=== Section Start ===

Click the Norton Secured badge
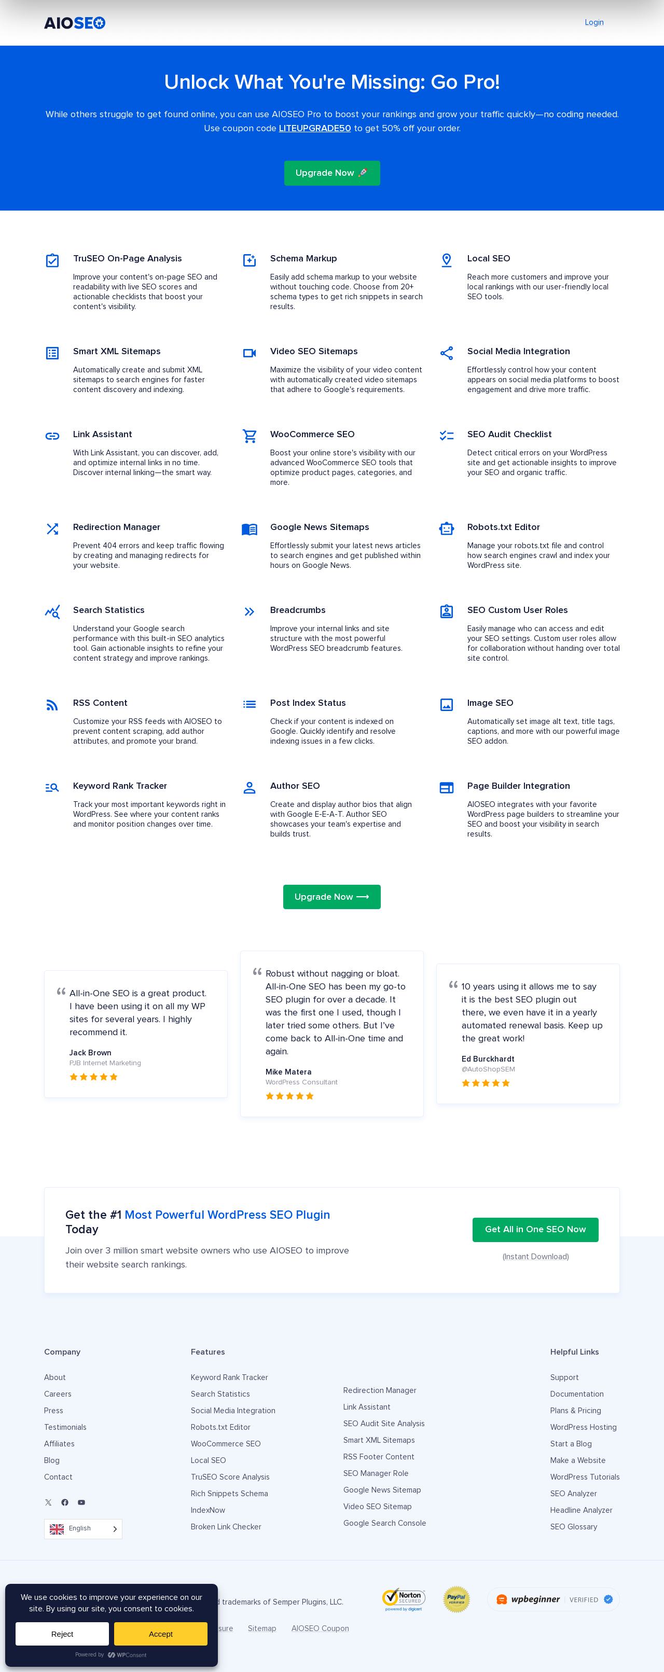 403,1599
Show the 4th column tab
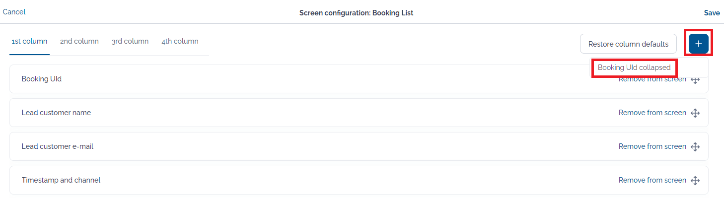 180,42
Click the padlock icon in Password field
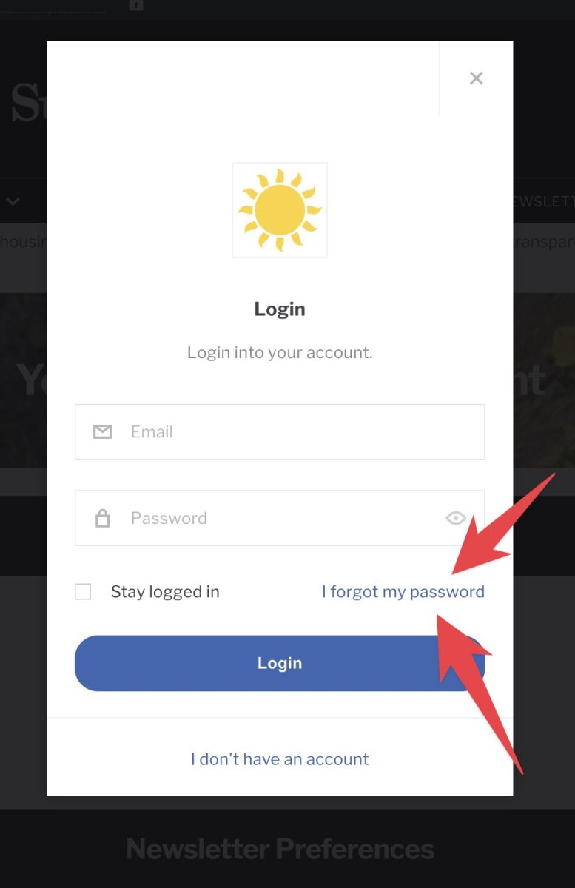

=== Section End ===

▶ Work required
Please transcribe every entry exactly as written, leaving the pictures out.

▶ Written solution
Click the Norton Secured badge
 403,1599
Show the 4th column tab
 180,42
Click the padlock icon in Password field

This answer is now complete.